Pharmaceutical firms are unveiling their Q2 earnings right now, and America’s largest drug manufacturers are flexing their muscles. Drug giants Bristol Myers Squibb, Merck, Novartis, and Johnson & Johnson all boasted Q2 earnings in the billions. Those companies posted $1.1, $1.2, $2.9, and a whopping $6.3 billion in net earnings, respectively. While the average financial observer might assume those enormous profits are a result of innovation and shrewd business maneuvering, the real driving force behind the success is the ballooning cost of prescription drugs.
For decades, massive pharmaceutical firms have manipulated markets and government regulations to skirt the law and limit competition – all while making a massive profit off the backs of everyday Americans looking to afford their life-saving medications.
Prescription drugs have a massively outsized impact on the American healthcare system. In the United States, two in three Americans rely on at least one prescription. In 2019 alone, there were almost 3.9 million prescriptions filled, a number that Georgetown University estimates accounts for 16 percent of all healthcare costs each year, or an extraordinary $1,200 a year for every American family. And for most Americans, their prescriptions are not a choice. Those medications are used to treat debilitating chronic pain and life-threatening conditions.

*INSTRUCTIONS:*
[A] Duplicate the stretch of the drug-pricing article from "Prescription drugs have" through "and life-threatening conditions.".
[B] Go on with the article about prescription drug costs and pharmaceutical profits, picking up right after its last sentence.
The rows play no part in any of this work.

*DATA EXTRACTS:*
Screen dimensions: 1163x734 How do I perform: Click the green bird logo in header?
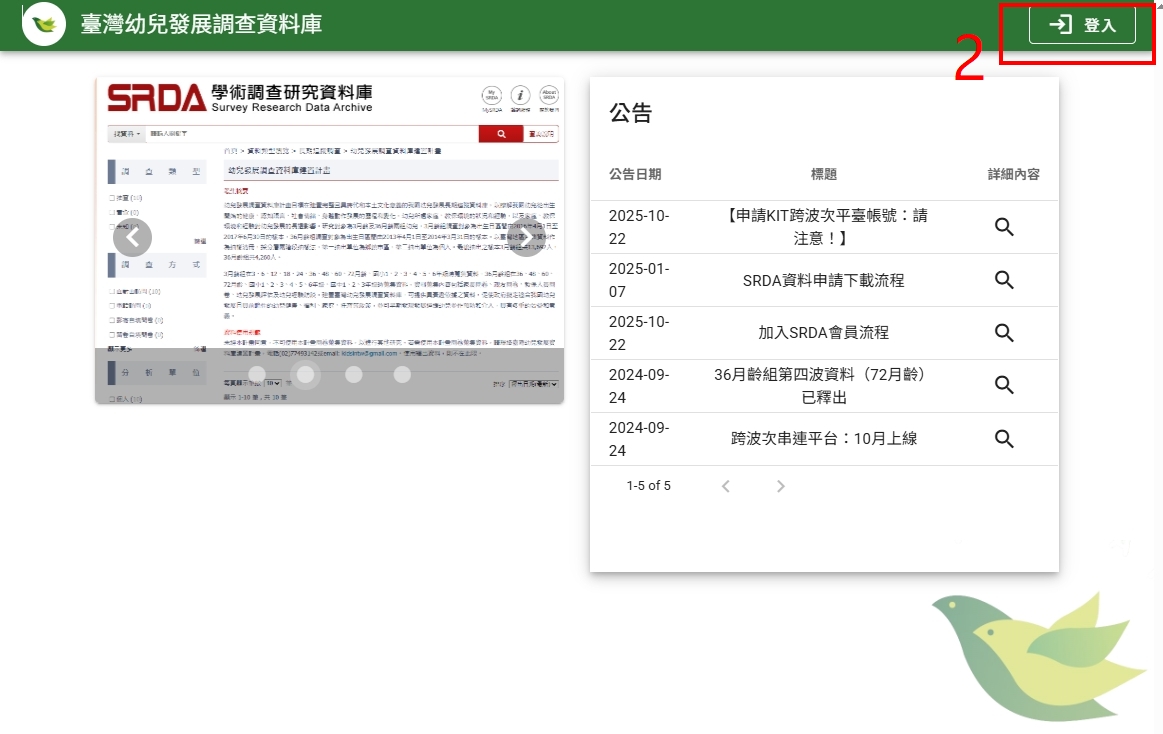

...

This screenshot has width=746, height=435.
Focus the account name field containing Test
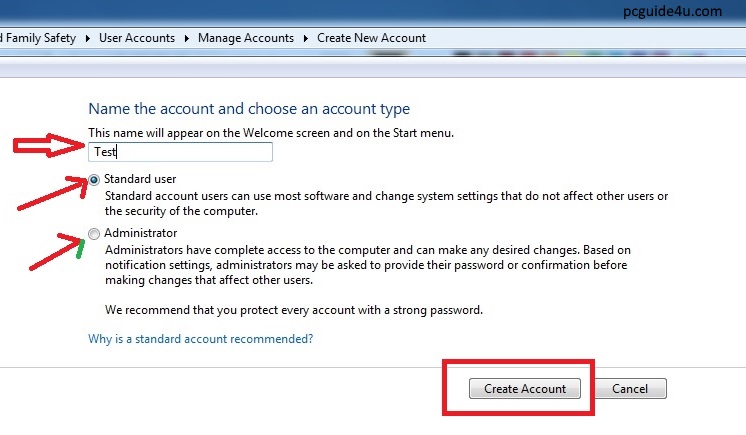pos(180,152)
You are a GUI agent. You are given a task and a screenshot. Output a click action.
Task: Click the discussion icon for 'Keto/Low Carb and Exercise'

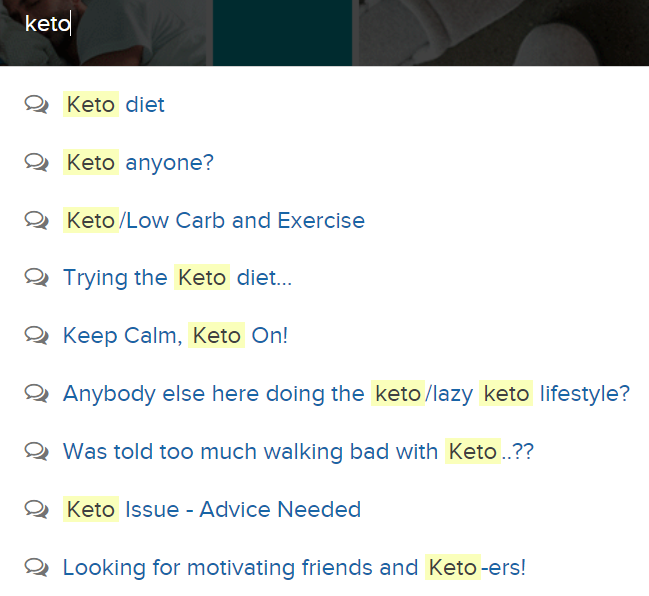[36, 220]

*ANSWERS PER TASK:*
[A]
Prescription drugs have a massively outsized impact on the American healthcare system. In the United States, two in three Americans rely on at least one prescription. In 2019 alone, there were almost 3.9 million prescriptions filled, a number that Georgetown University estimates accounts for 16 percent of all healthcare costs each year, or an extraordinary $1,200 a year for every American family. And for most Americans, their prescriptions are not a choice. Those medications are used to treat debilitating chronic pain and life-threatening conditions.

[B]
Drug companies are acutely aware of their role in the American healthcare system, and they’ve used their immense influence to game that system. Pharma executives have waxed poetic about how high drug prices are an unfortunate necessity — the lamentable cost of business that catalyzes the research required to discover novel treatments, they say. However, the evidence has shown that simply isn’t true. In 2019, a group of researchers from the University of Pittsburgh released data demonstrating drug companies raked in $8.6 trillion from 2000 to 2018 in profit just by raising the prices of the most common drugs on the market without making any major changes to production methods or formulations.
A closer look at how profits are used is even more cause for concern. Big drug companies can use the money they make to engage in “pay-for-delay,” an unscrupulous tactic used by massive drug companies to stifle competition and keep drug prices sky-high. Through these pay-for-delay schemes, which the FTC estimates cost Americans an extra $3.5 billion per year, drug companies pay smaller manufacturers not to produce the generic version of drugs, even after the drug’s patent expires. This means smaller drug companies don’t have any incentive to make the generics that drive down the cost of prescriptions for everyday Americans, and big pharmaceutical firms can continue generating outrageous profits without having to innovate.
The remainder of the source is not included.